すると森さんは、「あなたはバヌアツってどこにあるのか、と思ってるでしょ?」と、勝手に決め付けてしまう。
相手の返事がどうであれ、「まあ知らない人が多いと思うんですけどね。南太平洋にある島国でして」と強引に引っ張ってしまう。
そして、決め台詞の「英仏の共同統治で、英語とフランス語が話されているんですよ」まで無理矢理に持ってくるんだ。
僕はこの日のあとも、何度も森さんの話を聞いていて、「これはすごい人だ」と感動した。
だって、いままでこんな話の持っていき方をする人と、会ったことがなかったからね。
これ以降、ロビーに新しい旅行者がいて、そこに森さんがいて、話をしてないとき、僕は旅行者に声をかけてあげることにした。

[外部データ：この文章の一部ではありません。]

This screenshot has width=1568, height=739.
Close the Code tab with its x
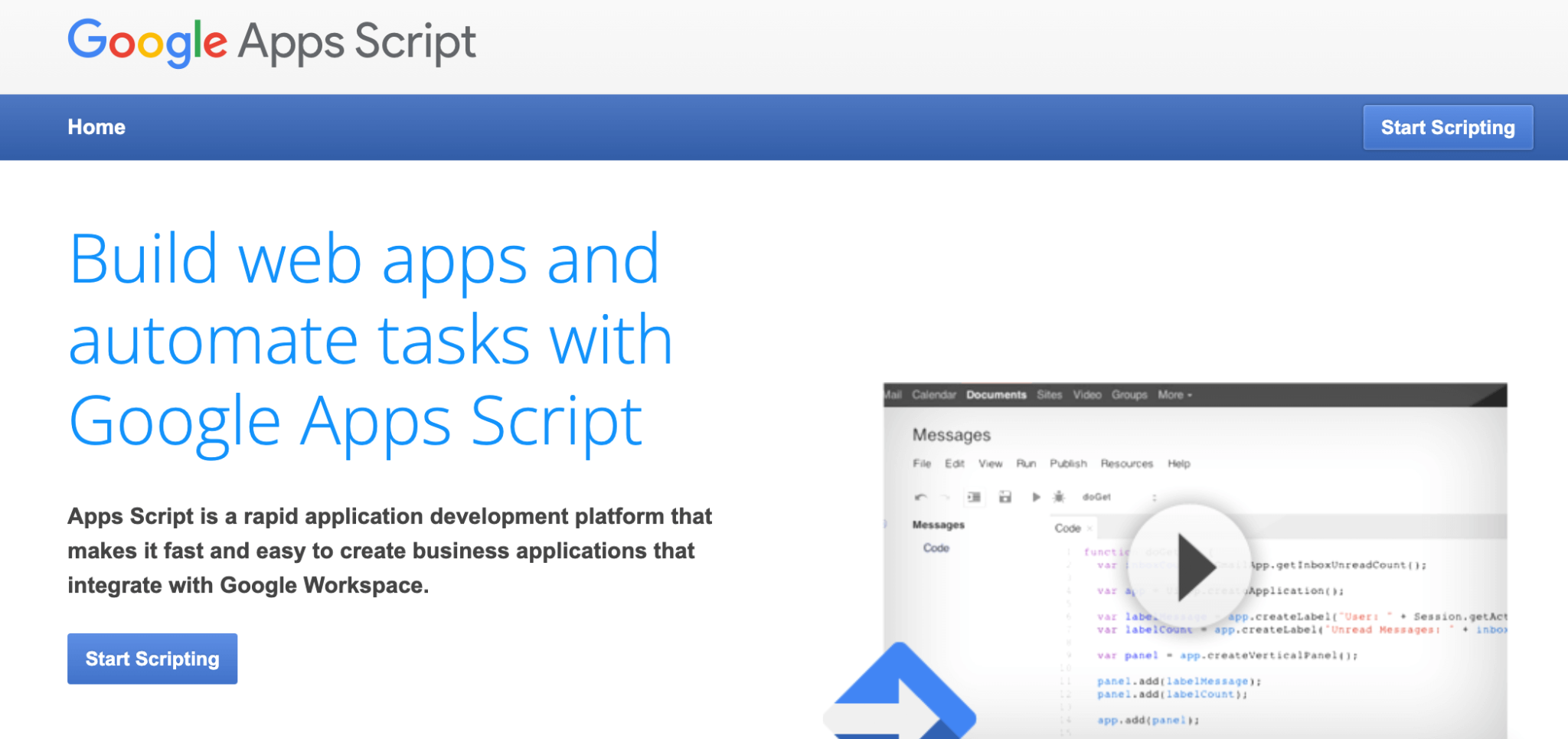pos(1089,528)
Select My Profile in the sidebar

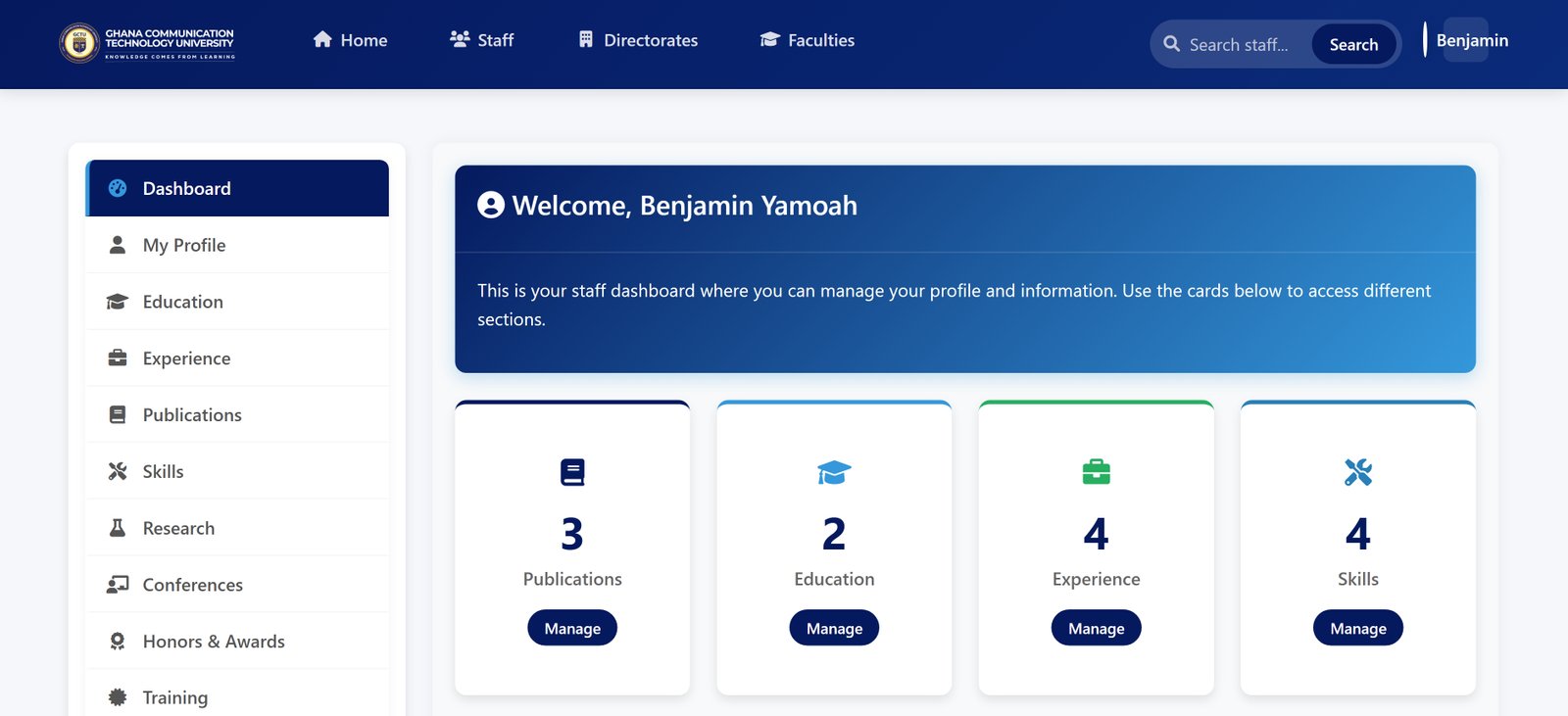[184, 245]
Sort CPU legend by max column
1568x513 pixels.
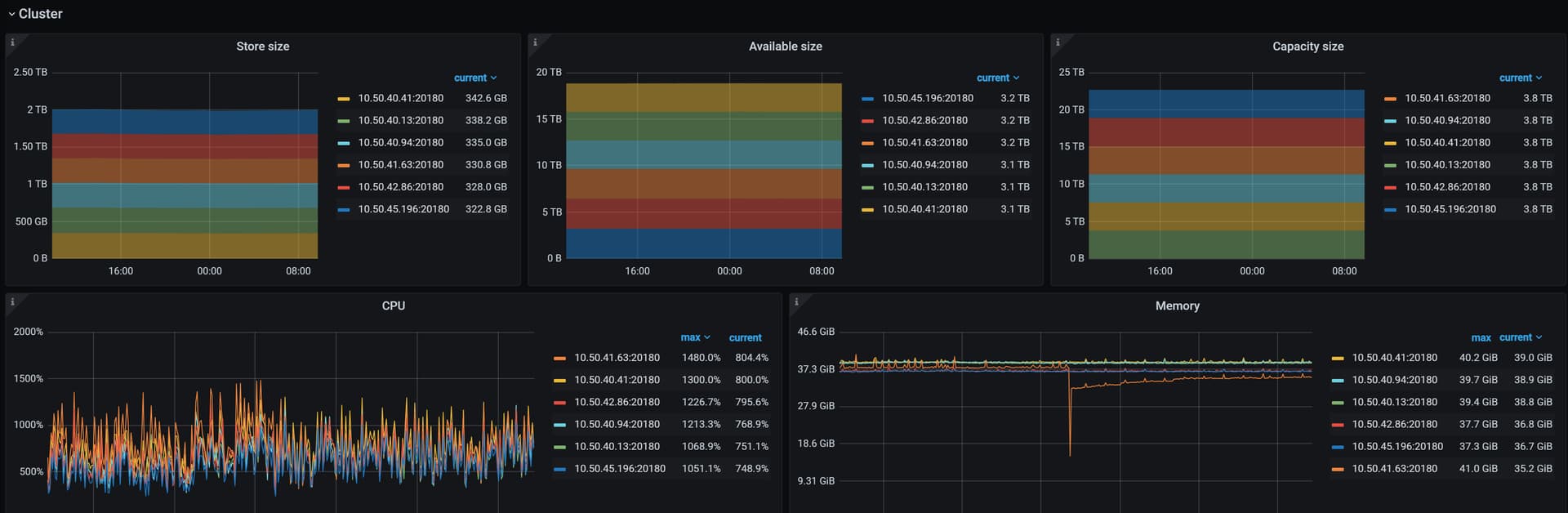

「新しい方ですか。こちらが森さんとおっしゃって、バヌアツから来られた方なんですよ」と話を振る。
そうすると、森さんは自動的に「あなたはバヌアツがどこにあるかと思ってるでしょ?」と話を始めるわけだ。
森さんの話は、相手が何を返事しようと最初からストーリーが出来ている。
それが長々と続く。
僕は最初しか聞かないが、3時間後にロビーに戻った時、まだ話が続いていたことがあった。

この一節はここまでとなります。